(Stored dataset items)
::::
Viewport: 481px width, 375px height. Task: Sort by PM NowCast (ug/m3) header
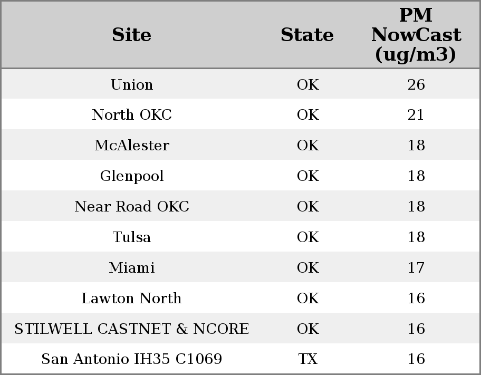416,35
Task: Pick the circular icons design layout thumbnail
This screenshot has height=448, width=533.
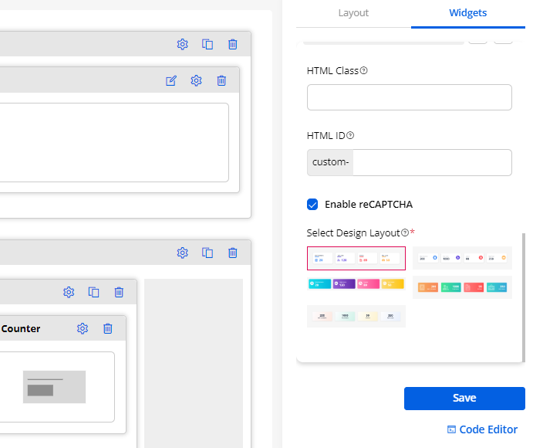Action: [462, 258]
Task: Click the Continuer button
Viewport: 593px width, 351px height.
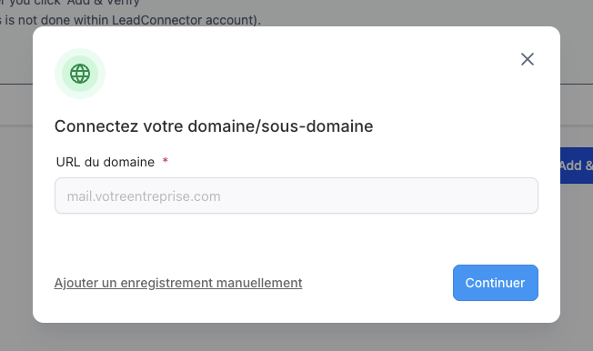Action: (495, 283)
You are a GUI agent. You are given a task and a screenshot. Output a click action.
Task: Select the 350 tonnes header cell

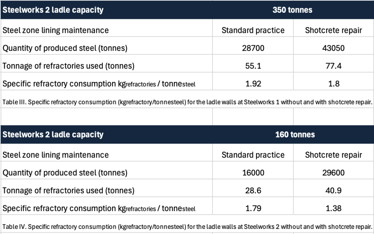tap(293, 10)
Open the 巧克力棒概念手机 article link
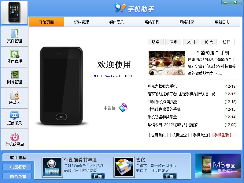244x183 pixels. click(x=162, y=86)
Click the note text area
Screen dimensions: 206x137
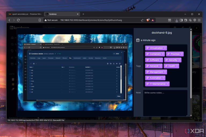click(x=165, y=103)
::::
> INSTRUCTIONS TO FOLLOW:
Copy the data in full. No pictures belong in the copy.

> TASK OUTPUT:
Viewport: 481px width, 375px height. Task: Sort by PM NowCast (ug/m3) header
416,35
Task: Pick the circular icons design layout thumbnail
This screenshot has height=448, width=533.
Action: [462, 258]
Task: Click the Continuer button
Viewport: 593px width, 351px height.
Action: (495, 283)
You are a GUI agent. You are given a task and a screenshot. Output a click action.
Task: Select the 350 tonnes header cell

tap(293, 10)
Open the 巧克力棒概念手机 article link
244x183 pixels. click(x=162, y=86)
Click the note text area
Screen dimensions: 206x137
click(x=165, y=103)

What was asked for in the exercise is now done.